Extract to read:
** begin **

Step3 - Ensure the recursion terminates: Make sure that the recursive function eventually reaches the base case, and does not enter an infinite loop.

step4 - Combine the solutions: Combine the solutions of the subproblems to solve the original problem.

A Mathematical Interpretation

Let us consider a problem that a programmer has to determine the sum of first n natural numbers, there are several ways of doing that but the simplest approach is simply to add the numbers starting from 1 to n. So the function simply looks like this,

approach(1) – Simply adding one by one

f(n) = 1 + 2 + 3 +……..+ n

but there is another mathematical approach of representing this,

approach(2) – Recursive adding 

f(n) = 1                  n=1

f(n) = n + f(n-1)    n>1

There is a simple difference between the approach (1) and approach(2) and that is in approach(2) the function “ f( ) ” itself is being called inside the function, so this phenomenon is named recursion, and the function containing recursion is called recursive function, at the end, this is a great tool in the hand of the programmers to code some problems in a lot easier and efficient way.

** end **

Data rows:
** begin **

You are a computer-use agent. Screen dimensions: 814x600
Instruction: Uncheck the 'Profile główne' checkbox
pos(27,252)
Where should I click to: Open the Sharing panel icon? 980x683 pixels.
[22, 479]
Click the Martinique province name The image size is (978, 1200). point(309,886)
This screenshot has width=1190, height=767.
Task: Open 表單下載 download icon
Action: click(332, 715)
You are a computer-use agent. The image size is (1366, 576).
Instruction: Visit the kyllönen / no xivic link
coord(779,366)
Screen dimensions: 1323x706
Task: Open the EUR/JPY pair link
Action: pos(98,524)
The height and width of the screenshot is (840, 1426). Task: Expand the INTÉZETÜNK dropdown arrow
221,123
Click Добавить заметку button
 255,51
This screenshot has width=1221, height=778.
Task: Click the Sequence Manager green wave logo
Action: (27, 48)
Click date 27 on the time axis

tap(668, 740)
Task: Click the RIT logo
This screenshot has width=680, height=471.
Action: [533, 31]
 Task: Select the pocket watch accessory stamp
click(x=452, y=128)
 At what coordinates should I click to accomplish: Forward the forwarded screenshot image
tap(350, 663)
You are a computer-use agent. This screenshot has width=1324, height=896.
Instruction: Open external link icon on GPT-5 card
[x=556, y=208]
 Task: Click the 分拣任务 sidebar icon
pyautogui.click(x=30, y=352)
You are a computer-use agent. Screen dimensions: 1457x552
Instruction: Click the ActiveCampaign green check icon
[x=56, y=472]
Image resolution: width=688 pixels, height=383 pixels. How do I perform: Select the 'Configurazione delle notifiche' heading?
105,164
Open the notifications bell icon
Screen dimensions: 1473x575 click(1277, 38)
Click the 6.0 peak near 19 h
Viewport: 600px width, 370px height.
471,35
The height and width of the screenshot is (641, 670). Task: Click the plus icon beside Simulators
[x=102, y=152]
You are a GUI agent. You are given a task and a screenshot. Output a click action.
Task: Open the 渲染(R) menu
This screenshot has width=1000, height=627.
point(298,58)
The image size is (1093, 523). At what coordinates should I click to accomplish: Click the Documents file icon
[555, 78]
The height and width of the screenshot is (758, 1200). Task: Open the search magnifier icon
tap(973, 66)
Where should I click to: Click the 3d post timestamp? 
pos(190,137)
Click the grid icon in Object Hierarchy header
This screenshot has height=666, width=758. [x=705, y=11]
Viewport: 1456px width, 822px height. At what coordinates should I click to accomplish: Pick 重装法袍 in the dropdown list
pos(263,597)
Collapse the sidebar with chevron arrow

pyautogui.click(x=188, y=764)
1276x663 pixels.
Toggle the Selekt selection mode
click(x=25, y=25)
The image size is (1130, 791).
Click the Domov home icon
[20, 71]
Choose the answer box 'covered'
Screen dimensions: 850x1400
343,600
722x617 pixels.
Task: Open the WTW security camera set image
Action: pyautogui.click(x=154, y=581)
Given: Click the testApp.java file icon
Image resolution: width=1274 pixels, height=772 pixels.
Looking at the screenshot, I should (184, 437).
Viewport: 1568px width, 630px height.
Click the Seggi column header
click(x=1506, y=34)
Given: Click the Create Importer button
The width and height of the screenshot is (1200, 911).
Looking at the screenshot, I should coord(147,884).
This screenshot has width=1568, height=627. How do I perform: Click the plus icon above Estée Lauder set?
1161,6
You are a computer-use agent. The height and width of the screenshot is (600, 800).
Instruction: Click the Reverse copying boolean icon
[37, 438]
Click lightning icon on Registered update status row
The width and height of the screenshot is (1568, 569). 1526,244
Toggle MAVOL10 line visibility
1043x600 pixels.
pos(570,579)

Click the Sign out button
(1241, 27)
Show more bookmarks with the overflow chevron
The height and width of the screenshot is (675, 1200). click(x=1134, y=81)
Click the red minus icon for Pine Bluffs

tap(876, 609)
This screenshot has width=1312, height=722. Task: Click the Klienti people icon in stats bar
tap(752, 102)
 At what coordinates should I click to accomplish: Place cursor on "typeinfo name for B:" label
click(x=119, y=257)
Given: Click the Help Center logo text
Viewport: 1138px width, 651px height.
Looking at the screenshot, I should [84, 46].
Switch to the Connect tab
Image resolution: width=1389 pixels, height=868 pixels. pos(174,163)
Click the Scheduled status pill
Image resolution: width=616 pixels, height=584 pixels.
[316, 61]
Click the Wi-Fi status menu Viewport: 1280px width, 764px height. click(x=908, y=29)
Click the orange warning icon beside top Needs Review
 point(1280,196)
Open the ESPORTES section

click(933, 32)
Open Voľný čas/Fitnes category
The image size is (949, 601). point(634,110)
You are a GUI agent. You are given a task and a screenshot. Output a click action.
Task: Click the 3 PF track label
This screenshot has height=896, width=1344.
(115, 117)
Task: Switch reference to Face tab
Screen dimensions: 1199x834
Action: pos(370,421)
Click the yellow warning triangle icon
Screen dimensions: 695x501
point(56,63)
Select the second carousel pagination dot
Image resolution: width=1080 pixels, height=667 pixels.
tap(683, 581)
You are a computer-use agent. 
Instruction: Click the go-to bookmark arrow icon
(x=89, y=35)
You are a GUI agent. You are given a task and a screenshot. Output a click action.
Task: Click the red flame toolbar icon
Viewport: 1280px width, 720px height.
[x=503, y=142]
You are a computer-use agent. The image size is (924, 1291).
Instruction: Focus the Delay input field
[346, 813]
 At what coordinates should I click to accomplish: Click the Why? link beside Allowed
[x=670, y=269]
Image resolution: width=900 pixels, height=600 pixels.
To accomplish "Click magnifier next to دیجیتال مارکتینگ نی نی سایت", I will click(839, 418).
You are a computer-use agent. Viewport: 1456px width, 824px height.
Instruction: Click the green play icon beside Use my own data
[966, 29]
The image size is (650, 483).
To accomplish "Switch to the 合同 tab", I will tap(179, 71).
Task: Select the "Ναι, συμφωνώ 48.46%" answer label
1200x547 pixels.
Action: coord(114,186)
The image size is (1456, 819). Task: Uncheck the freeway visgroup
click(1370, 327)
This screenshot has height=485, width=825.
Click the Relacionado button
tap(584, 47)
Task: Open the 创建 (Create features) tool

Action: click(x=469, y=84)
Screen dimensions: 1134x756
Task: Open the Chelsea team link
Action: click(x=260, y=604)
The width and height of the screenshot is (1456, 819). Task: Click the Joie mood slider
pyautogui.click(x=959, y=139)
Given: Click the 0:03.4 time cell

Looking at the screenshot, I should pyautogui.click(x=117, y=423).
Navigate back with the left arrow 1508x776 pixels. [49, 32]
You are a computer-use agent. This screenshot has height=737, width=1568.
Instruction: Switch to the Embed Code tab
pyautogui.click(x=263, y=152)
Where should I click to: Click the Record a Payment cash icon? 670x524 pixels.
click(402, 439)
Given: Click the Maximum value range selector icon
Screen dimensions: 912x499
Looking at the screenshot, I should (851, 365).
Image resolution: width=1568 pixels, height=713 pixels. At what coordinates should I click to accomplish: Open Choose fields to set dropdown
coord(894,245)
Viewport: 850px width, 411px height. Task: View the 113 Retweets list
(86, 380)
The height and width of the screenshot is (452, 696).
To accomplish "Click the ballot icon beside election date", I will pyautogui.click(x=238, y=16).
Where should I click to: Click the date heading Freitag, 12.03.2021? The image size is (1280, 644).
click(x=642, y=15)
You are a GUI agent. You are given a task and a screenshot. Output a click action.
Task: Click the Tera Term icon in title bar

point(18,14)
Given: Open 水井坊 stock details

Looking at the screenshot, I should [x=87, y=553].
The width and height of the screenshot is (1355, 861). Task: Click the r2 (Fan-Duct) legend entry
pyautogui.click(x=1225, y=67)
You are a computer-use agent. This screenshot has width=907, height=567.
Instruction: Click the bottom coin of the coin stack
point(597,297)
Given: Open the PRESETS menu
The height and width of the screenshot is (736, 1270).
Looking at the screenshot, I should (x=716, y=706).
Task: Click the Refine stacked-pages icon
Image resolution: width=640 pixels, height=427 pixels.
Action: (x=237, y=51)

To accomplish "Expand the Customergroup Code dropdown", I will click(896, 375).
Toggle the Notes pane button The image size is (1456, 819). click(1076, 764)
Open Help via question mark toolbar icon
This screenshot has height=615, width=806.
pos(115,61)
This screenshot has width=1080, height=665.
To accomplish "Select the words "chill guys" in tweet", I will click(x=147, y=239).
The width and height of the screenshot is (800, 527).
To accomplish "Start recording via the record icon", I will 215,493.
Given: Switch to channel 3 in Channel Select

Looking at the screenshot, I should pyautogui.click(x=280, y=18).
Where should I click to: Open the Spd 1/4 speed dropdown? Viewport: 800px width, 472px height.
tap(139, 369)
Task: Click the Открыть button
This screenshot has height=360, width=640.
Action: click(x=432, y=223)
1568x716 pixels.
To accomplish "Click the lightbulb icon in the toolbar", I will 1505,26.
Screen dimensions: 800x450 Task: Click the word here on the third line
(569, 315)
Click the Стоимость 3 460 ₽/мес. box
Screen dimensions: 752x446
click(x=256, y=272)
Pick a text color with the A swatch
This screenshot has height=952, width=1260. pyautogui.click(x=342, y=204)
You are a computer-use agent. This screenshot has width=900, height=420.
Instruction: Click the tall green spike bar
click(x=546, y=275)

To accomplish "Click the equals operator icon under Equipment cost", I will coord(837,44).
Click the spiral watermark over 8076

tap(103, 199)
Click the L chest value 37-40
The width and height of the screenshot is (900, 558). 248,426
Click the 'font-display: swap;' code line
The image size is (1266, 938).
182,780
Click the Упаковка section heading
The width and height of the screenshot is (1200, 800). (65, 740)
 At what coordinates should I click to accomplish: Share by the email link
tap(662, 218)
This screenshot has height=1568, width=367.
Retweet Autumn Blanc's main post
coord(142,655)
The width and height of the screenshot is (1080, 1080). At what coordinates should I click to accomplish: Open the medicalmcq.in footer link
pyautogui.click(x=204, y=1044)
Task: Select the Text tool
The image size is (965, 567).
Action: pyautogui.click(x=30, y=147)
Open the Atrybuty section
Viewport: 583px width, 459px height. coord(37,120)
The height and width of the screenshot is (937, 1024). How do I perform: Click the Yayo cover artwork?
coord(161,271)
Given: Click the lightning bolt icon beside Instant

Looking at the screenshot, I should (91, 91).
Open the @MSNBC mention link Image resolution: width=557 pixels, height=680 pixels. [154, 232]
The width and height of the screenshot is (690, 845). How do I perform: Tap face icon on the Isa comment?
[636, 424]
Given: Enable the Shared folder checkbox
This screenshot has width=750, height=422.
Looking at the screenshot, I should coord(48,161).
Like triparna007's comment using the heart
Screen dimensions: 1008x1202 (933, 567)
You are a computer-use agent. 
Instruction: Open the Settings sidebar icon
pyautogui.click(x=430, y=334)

** end **

The task:
Please copy out the recursion text above word for word, from its first line to its last.

Solution to the exercise:
Step3 - Ensure the recursion terminates: Make sure that the recursive function eventually reaches the base case, and does not enter an infinite loop.

step4 - Combine the solutions: Combine the solutions of the subproblems to solve the original problem.

A Mathematical Interpretation

Let us consider a problem that a programmer has to determine the sum of first n natural numbers, there are several ways of doing that but the simplest approach is simply to add the numbers starting from 1 to n. So the function simply looks like this,

approach(1) – Simply adding one by one

f(n) = 1 + 2 + 3 +……..+ n

but there is another mathematical approach of representing this,

approach(2) – Recursive adding 

f(n) = 1                  n=1

f(n) = n + f(n-1)    n>1

There is a simple difference between the approach (1) and approach(2) and that is in approach(2) the function “ f( ) ” itself is being called inside the function, so this phenomenon is named recursion, and the function containing recursion is called recursive function, at the end, this is a great tool in the hand of the programmers to code some problems in a lot easier and efficient way.